Pour les OGM autorisés, les procédures semblent rodées. En revanche, face à des OGM non identifiés, comme les riz américain et chinois, les contrôleurs sont plus démunis et contraints de procéder par élimination : tout OGM ne faisant pas partie des plantes autorisées est rejeté. "Mais pour identifier une semence spécifique, il faut parfois quinze analyses, regrette Yves Bertheau. Il faudrait améliorer les méthodes afin de réduire le processus à une étape, mais ce n’est pas prévu par la réglementation".

Les laboratoires mettent donc en place des réseaux d’information pour échanger des données parfois confidentielles. Le protocole international sur la biosécurité prévoit expressément la mise en commun de ces informations. Mais la banque de données prévue n’est pas opérationnelle. Et les Etats-Unis, premiers producteurs d’OGM, ne sont pas signataires du protocole.
**********
▸ Consigne A
Dans l'extrait sur le contrôle des OGM, combien d'analyses faut-il parfois pour identifier une semence spécifique ?
▸ Consigne B
Rédigez la suite de l'extrait sur le contrôle des OGM à partir de sa dernière phrase.

▸ Données enregistrées
**********
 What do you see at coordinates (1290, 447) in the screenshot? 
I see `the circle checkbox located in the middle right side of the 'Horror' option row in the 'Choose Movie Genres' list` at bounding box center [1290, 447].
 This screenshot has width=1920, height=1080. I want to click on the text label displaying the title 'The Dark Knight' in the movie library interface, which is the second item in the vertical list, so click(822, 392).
**********
▸ Résultat A
Il faut parfois quinze analyses.

▸ Résultat B
"Globalement, les opérateurs n’ont pas intérêt à frauder s’ils veulent conserver les marchés", note cependant Yves Bertheau. Les autorités américaines ont montré récemment de l’intérêt pour la réglementation européenne sur la traçabilité. Et la pression des distributeurs américains, échaudés par quelques retraits de produits, pourrait faire bouger les lignes.

Une difficulté particulière se pose pour les semences : alors que pour l’alimentation, un seuil de 0,9 % de présence fortuite d’OGM a été arrêté, aucune directive européenne ne fixe le seuil admissible pour les OGM non autorisés venant contaminer les semences.

En principe, aucune trace ne devrait être tolérée dans les échantillons de semence analysés : c’est la position suivie par l’Italie ou la Grèce. Mais les inspecteurs de Grande-Bretagne ou des Pays-Bas admettent un taux de 0,5 % de présence fortuite. En France, la DGCCRF se range à la position la plus stricte, mais la DGAL admet un taux de 0,1 %.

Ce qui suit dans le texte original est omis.